Relaxation of rat thoracic aorta induced by 2,2′,2″-tripyridine

Abstract

The pharmacological and toxicological activity of 2,2′,2″-tripyridine was determined in rat thoracic aorta. 2,2′,2″-Tripyridine inhibited norepinephrine (3 μM)-induced phasic and tonic contractions in the thoracic aorta as well as the endothelium-denuded aorta of the rat. The tonic pre-contraction elicited by norepinephrine was also relaxed by the addition of 2,2′,2″-tripyridine and this relaxing effect was not affected by indomethacin (20 μM) but partially antagonized by methylene blue (50 μM). In high-K + medium (80 mM), 2,2′,2″-tripyridine inhibited the Ca 2+ concentration dependent vasocontraction.
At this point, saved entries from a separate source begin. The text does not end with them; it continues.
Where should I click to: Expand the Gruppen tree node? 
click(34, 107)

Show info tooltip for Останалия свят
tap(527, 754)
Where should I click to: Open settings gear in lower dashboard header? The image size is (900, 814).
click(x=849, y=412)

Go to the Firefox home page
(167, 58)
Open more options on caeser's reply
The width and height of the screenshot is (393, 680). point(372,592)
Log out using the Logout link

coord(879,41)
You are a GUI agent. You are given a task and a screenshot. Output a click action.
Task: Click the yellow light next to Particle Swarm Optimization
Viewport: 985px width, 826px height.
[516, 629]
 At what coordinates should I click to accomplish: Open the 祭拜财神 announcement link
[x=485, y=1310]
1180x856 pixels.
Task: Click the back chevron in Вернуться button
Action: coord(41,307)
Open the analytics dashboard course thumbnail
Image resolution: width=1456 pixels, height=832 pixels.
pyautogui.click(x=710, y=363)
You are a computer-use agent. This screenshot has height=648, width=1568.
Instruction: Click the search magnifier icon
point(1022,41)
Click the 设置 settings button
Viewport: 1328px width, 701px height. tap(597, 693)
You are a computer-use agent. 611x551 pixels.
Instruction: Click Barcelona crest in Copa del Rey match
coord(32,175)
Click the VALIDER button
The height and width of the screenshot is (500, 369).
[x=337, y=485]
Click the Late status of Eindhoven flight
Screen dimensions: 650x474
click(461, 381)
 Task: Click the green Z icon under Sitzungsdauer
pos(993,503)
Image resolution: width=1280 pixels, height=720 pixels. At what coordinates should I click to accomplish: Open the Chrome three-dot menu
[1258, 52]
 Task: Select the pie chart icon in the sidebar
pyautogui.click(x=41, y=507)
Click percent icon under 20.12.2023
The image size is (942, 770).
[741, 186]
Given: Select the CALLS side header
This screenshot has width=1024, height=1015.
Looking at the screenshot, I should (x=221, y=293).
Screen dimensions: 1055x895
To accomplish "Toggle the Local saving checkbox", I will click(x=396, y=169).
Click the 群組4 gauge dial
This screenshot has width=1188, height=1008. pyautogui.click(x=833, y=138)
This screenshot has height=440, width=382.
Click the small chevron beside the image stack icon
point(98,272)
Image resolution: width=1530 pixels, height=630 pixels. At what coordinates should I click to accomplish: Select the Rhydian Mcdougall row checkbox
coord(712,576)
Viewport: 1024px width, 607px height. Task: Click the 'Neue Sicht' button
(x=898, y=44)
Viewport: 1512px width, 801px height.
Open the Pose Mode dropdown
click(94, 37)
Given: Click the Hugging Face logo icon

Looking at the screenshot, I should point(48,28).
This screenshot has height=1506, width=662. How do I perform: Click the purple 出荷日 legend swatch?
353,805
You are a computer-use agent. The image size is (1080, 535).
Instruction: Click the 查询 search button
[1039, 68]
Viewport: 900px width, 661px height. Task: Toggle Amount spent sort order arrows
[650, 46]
Moreover, in Ca 2+-free medium, the phasic contraction induced by either norepinephrine (3 μM) or caffeine (10 mM) was also supressed by 2,2′,2″-tripyridine. Although the cAMP level of rat aorta was not changed by 2,2′,2″-tripyridine, cGMP level was significantly increased by 2,2′,2″-tripyridine. The increase in cGMP level caused by 2,2′,2″-tripyridine was completely blocked by methylene blue (50 μM). The 45Ca 2+ influx elicited by either norepinephrine or high-K + was inhibited by 2,2′,2″-tripyridine. All of these findings indicate that 2,2′,2″-tripyridine relaxes rat thoracic aorta by virtue of its Ca 2+-channel blocking properties and by elevating cGMP levels in vascular smooth muscle.